- _Written exercise_: Copy verbatim the records below between the lines holding "Where should I" and "Action: (31, 851)", inclusive.
START Material to process
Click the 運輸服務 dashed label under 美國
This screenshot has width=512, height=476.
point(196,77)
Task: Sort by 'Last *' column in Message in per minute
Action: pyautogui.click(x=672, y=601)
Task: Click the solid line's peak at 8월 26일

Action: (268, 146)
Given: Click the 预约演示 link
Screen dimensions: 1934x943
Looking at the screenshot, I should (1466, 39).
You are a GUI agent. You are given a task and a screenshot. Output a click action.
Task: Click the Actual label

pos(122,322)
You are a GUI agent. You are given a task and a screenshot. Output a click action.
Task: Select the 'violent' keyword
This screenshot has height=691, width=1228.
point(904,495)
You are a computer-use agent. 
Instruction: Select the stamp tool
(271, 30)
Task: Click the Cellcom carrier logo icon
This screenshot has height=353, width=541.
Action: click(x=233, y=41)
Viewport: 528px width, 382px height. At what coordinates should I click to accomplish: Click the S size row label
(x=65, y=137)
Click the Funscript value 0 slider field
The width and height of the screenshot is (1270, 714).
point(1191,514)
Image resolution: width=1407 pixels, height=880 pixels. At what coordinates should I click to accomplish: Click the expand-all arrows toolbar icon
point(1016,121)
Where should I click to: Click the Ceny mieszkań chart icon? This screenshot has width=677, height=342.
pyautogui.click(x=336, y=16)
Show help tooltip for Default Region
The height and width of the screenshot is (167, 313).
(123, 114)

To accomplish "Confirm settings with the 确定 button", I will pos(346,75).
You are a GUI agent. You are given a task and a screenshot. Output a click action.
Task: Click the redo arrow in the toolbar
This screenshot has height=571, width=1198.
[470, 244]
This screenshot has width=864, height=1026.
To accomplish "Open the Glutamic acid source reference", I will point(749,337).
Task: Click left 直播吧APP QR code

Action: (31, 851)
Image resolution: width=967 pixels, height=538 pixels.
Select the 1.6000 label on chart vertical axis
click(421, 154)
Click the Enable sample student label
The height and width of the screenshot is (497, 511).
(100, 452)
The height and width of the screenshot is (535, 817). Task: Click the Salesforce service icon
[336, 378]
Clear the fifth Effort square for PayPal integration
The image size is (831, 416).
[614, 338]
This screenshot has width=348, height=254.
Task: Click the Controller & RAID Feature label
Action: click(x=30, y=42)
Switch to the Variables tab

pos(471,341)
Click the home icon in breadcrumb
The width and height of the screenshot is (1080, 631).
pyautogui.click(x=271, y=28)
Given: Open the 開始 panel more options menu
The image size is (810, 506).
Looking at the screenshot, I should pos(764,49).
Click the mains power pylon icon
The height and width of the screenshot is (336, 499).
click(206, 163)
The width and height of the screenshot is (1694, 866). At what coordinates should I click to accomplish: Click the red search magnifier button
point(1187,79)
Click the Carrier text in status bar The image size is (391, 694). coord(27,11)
END Material to process
- _Response_:
Where should I click to: Click the Ceny mieszkań chart icon? This screenshot has width=677, height=342.
pyautogui.click(x=336, y=16)
Show help tooltip for Default Region
The height and width of the screenshot is (167, 313).
(123, 114)

To accomplish "Confirm settings with the 确定 button", I will pos(346,75).
You are a GUI agent. You are given a task and a screenshot. Output a click action.
Task: Click the redo arrow in the toolbar
This screenshot has height=571, width=1198.
[470, 244]
This screenshot has width=864, height=1026.
To accomplish "Open the Glutamic acid source reference", I will point(749,337).
Task: Click left 直播吧APP QR code

Action: (31, 851)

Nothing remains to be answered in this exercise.